Filing a petition, or initial pleading, with a court initiates a child protection proceeding. The State or county child protective services (CPS) agency is the petitioner, and the parents, caretakers, or child may be referred to as respondents. As the petition is a civil, rather than criminal, matter, they are not “defendants,” and the petition does not “charge” them with child abuse or neglect. Criminal charges related to abuse or neglect may be filed but are usually separate from custody hearings.

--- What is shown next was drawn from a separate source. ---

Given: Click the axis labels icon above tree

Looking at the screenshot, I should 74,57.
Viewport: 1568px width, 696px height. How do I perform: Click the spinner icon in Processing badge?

The petition will contain the essential elements of the alleged child maltreatment or need for the child to be placed in foster care. In addition, the pleading must include information regarding efforts the agency has made to prevent placement. It does not need to contain all the facts, but should include enough to establish the court’s jurisdiction. Federal law does not govern State and local practices regarding the filing of petitions, emergency removals, and prior authorization of removals by judicial officers, so these vary widely among and within States.
Once it receives the petition, the court will have three options:
- Grant ex parte custody
- Schedule an initial hearing before removal
- Deny the petition
Many removals are authorized by ex parte (which means "on behalf of or involving only one party to a legal matter and in the absence of and usually without notice to the other party") orders, and the first hearing is conducted after the removal has occurred. The courts have the option of granting the ex parte request or denying it and scheduling an initial hearing to consider the issue of placement more fully. In deciding whether to grant the removal application ex parte, the judge will determine the risk of harm to the child if removal is not authorized and what efforts the CPS agency has made or could make to avoid removal, address the threats to the child’s safety, or reduce the risk.
In some States, the petitions do not have to include a request that the child be removed. It sometimes may be useful to file a petition without asking for removal, such as when maltreatment is substantiated and removal does not appear necessary, but the parents are resistant to the CPS agency's intervention. In some States, the court may enforce or mandate parental cooperation.
When immediate removal of a child is dictated by emergency circumstances, however, some CPS agencies can remove the child, then promptly file a petition and obtain judicial approval for the removal. The States’ laws set time limits for obtaining retroactive approval for the removal. Some courts have procedures in place to ensure round-the-clock agency access to a judge with the expertise and authority to respond to requests for removal. The CPS caseworker needs to ensure that the timely filing of the petition occurs immediately after emergency removals.